Saturday, January 18, 2014

Reflection on October 31, 1979

http://www.ewtn.com/library/papaldoc/jp2tb7.htm

When reading this, I think I may have misinterpreted the body and soul from dust analysis. It appears the body comes from dust (although scripture says man) and the soul comes from the breath of God (although scripture says life). I was trying to get my head around this and thinking about what happens at the death of a person. God breathes life into a person, and when that breath is taken back, the person physically dies, hence from dust we were made and to dust we shall return. But this talks about the body and life, where does the soul fit in. Our soul and body are united at our conception and then separated at our death, our body into the ground, our soul to the beyond. I suppose that when God takes back the breath of life, our soul departs with it, which would point to the soul coming with the breath of life and not the dust.
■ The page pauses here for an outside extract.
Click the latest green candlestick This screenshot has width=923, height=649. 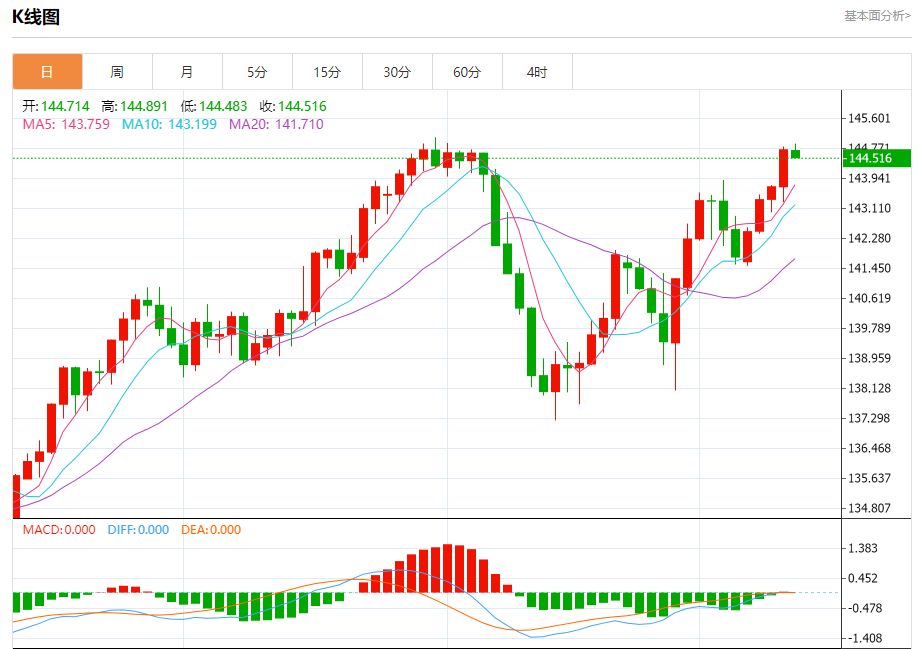tap(795, 154)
Whatever the “fundamental meaning of the body” is, seems to be a very important premise that needs to be fully understood before moving forward, so, in brief, here is what I come up with. Man has come to understand the meaning of his body through the experience of naming the animals and tilling the soil. The meaning he has is that he is unique and separate from all other creatures and has dominion over them. I was wondering what “genuinely human activities” meant. Man has learned all this through experience and activities and sees what his body can do and what it is made for. But we have to think about what this type of activity is. Tilling the soil comes to mind because it is mentioned as part of the solitude and meaning of man. Man is made so that he can till, no other animal has the ability to work the land. If you include the brain and intelligence with the body, man is made to reason and think, which other creatures cannot and so this becomes a genuine human activity.
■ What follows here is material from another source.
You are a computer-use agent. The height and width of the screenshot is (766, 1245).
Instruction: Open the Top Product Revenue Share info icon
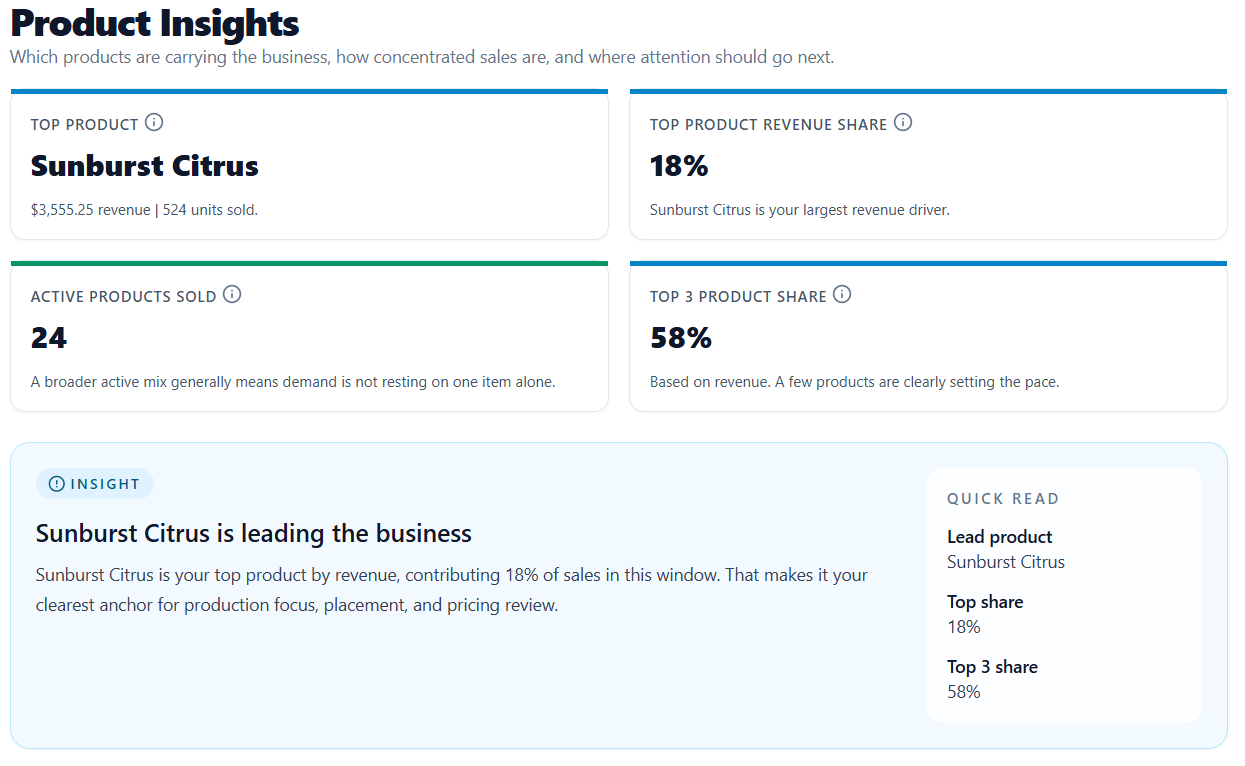click(x=903, y=122)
I think it is very interesting to think about whether man understood what “die” meant when God gave this command. As stated above, everything man knows has so far come from his experience. He has not experienced death and so, it appears, would have a lack of understanding as to what he was risking or losing. Man, before the fall, has his solitude from all creatures, solitude from the angels, but appears to have a unique connection and covenant with God. They converse and man is immortal. Man does not appear to be in solitude away from God, although he is not God. Eating of the tree would bring a new solitude, a new separation, from God. This relationship, this connection with God, is important to reflect on because this lost connection is what Jesus came to restore. When Christ points back to “in the beginning, it points back to far more than just marriage but to the very union man once had and was made to have with God.

Words I looked up

Praxis - practice, as distinguished from theory; application or use, as of knowledge or skills.

Antithesis - the direct opposite

Eschatological - any system of doctrines concerning last, or final, matters, as death, the Judgment, the future state, etc.